De tout ce qui précède, la Cour constitutionnelle a tiré cette conséquence que l’article 73-4 de la loi n° 90-11 du 21 avril 1990, modifiée et complétée,relative aux relations de travail n’est pas en contradiction avec les articles 37 et 165 (alinéa in fine) de la Constitution,et par conséquent déclare la constitutionnalité de cet article.

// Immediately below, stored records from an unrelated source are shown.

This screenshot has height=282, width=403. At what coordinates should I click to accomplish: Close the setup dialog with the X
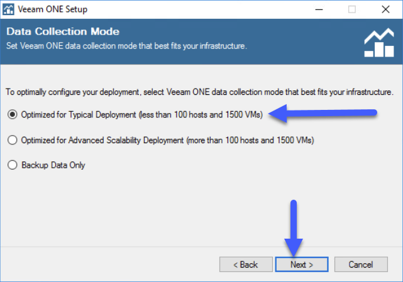tap(385, 9)
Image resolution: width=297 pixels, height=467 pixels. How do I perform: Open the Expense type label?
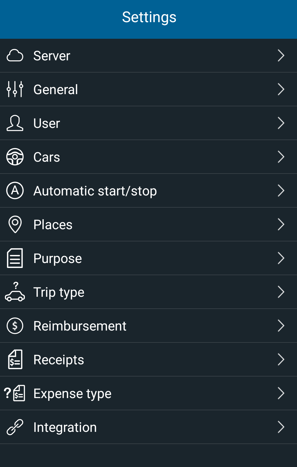coord(72,394)
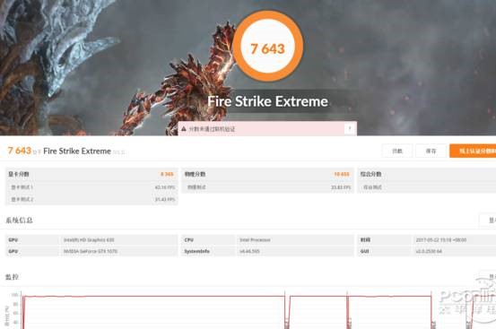
Task: Select the physics test FPS row
Action: pos(267,187)
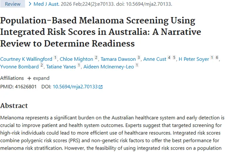Open the Med J Aust journal dropdown
228x152 pixels.
(x=46, y=4)
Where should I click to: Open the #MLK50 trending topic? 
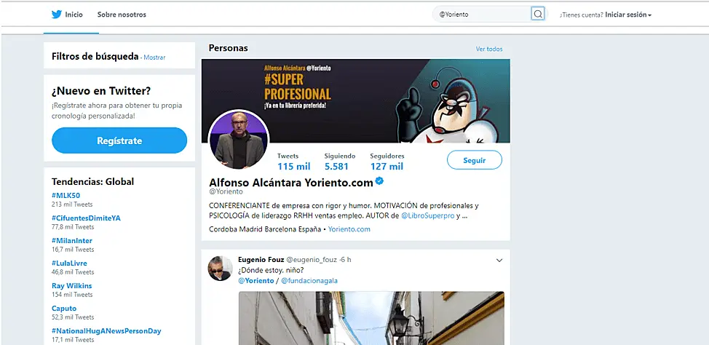click(66, 196)
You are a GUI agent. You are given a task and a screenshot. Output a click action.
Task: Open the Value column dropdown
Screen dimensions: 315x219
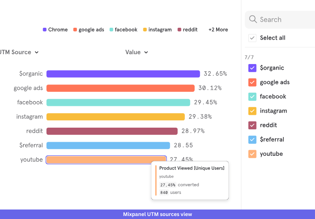(137, 52)
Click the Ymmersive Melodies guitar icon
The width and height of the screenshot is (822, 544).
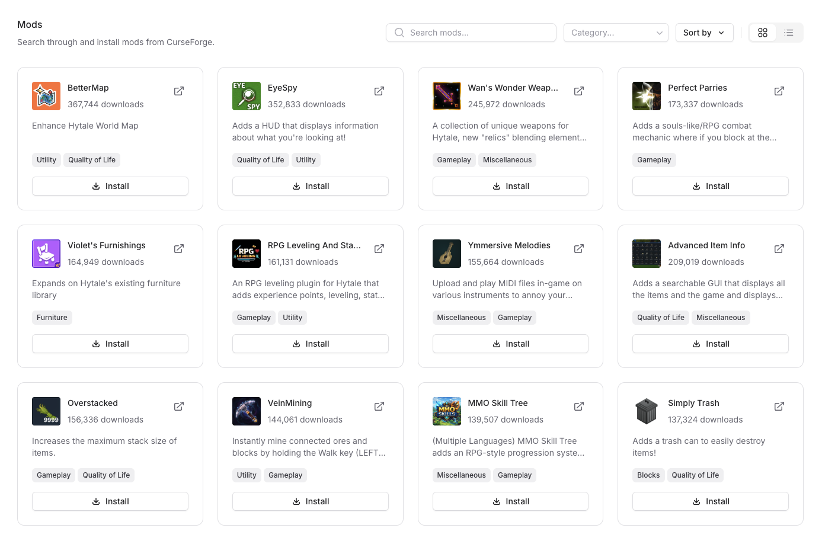click(x=446, y=253)
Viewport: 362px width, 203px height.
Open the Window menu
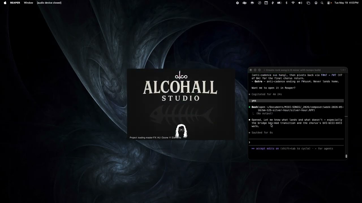point(28,3)
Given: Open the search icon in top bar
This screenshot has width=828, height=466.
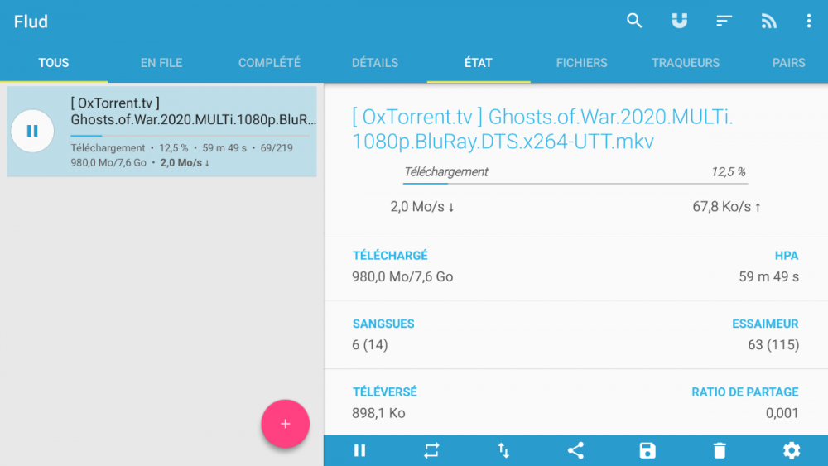Looking at the screenshot, I should [634, 22].
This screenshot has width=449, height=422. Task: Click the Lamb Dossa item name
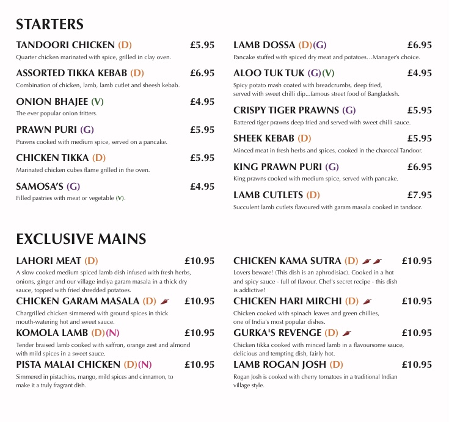coord(264,45)
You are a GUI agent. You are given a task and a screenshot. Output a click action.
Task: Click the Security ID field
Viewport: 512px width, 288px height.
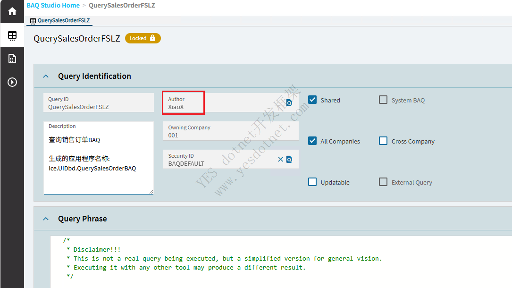click(219, 163)
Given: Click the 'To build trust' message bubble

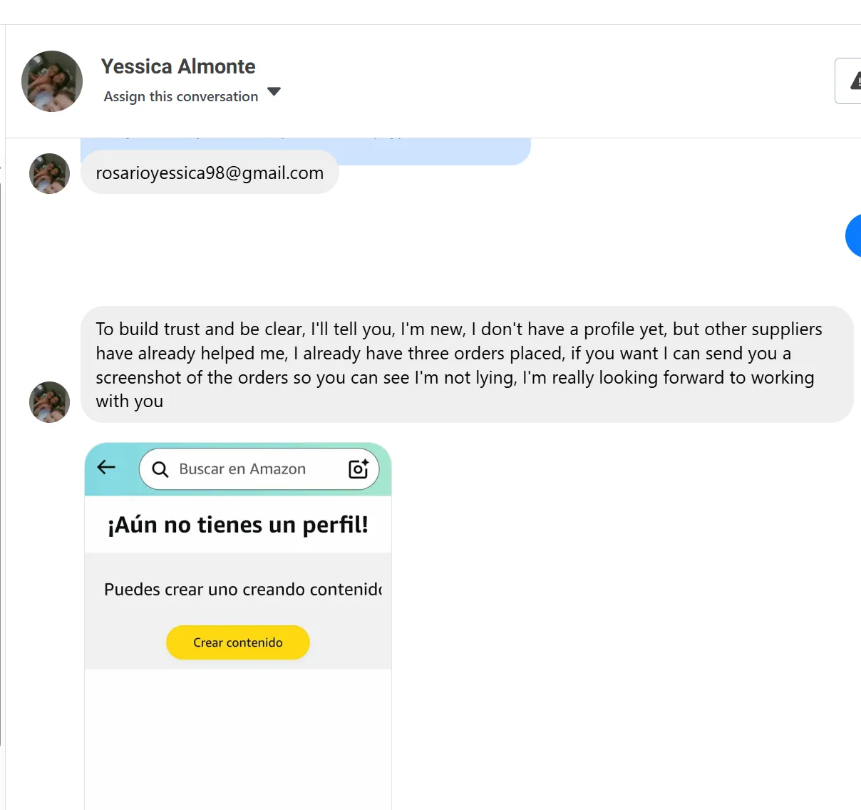Looking at the screenshot, I should pos(467,364).
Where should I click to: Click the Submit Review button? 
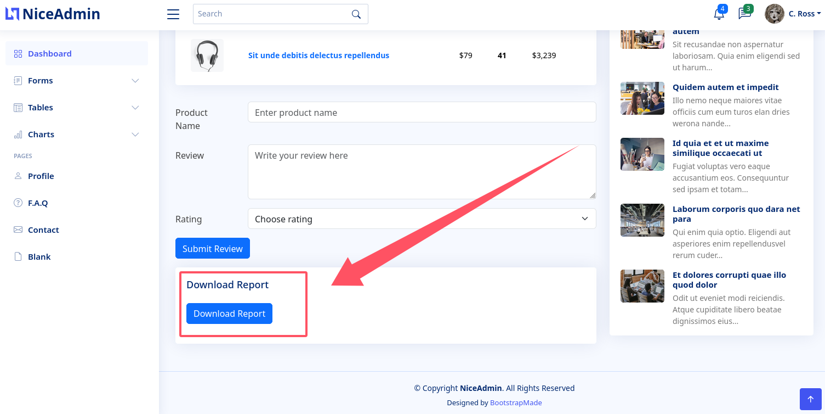[213, 248]
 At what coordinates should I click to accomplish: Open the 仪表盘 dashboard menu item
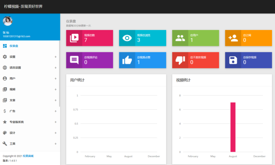[14, 46]
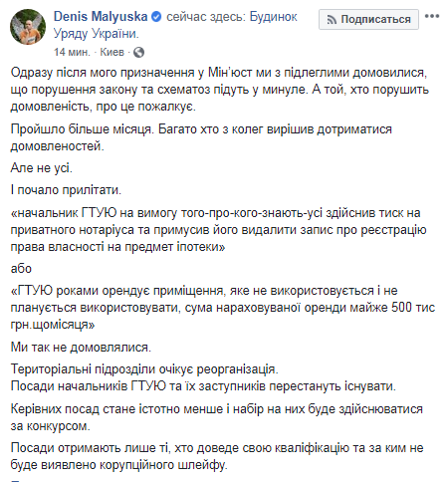Open the 14 мин. timestamp link

click(72, 52)
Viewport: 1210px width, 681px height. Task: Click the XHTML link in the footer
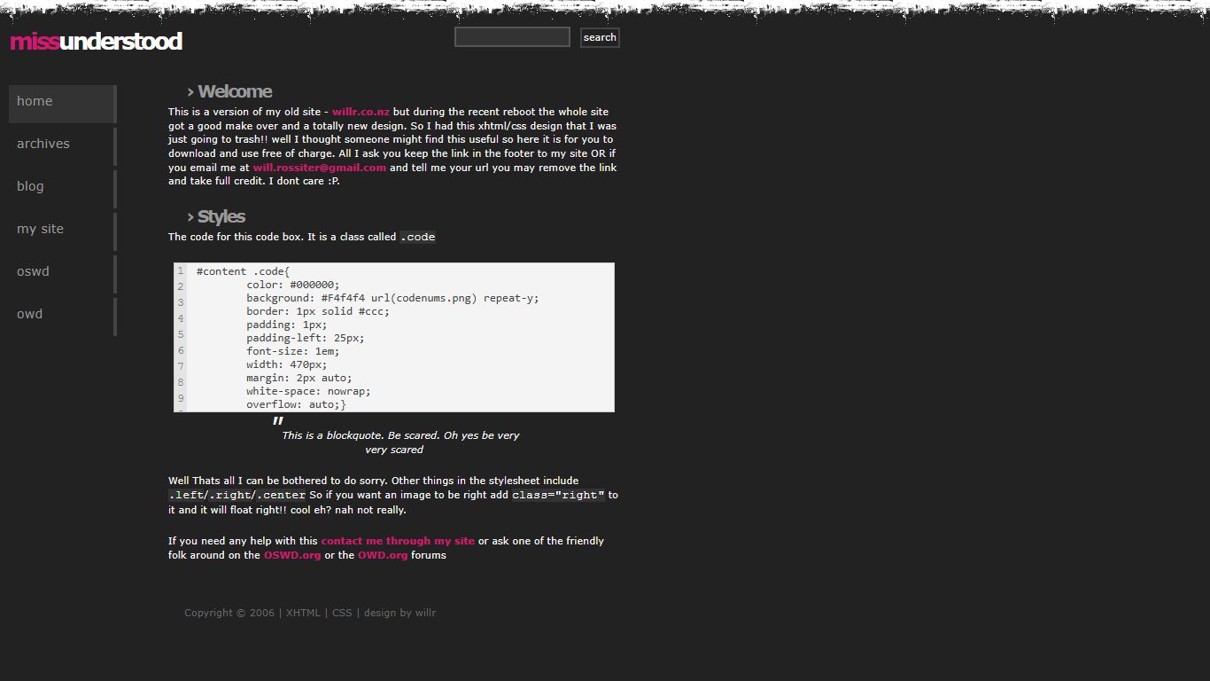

Il est à remarquer que les motifs invoqués par la Cour constitutionnelle au soutien de sa déclaration de conformité à la constitution de l’article 73-4 ont été exposés dans sa première décision n° n° 01/D.CC/EI/22 26 janvier 2022 , les autres décisions au nombre de 22 portant les n° 2 au n° 23 prononcées le même jour n’ont pas été motivées au fond car s’agissant d’exceptions d’inconstitutionnalité portant sur le même article 73-4 ,aussi la Cour constitutionnelle s’est contentée de renvoyer aux considérants de sa première décision et ce en application de son règlement qui stipule dans son article 29 bis que : « Lorsque le Conseil constitutionnel enregistre, avant de se prononcer sur l’exception d’inconstitutionnalité de la disposition législative,plus d’une décision de renvoi portant sur la même disposition législative,il se prononce au fond sur la première exception qui lui est soumise pour examen , et se prononce sur les exceptions suivantes soulevées au sujet de la même disposition législative par des décisions portant exceptions précédemment jugées».Pour les autres décisions au nombre de 22, la Cour constitutionnelle a donc jugé qu’elle s’est déjà prononcée sur la constitutionnalité de l’article 73-4 par la décision n° 01/D.CC/EI/22 du 26 janvier 2022, et par conséquent il y a lieu de déclarer que l’objet de ces recours a été précédemment jugé.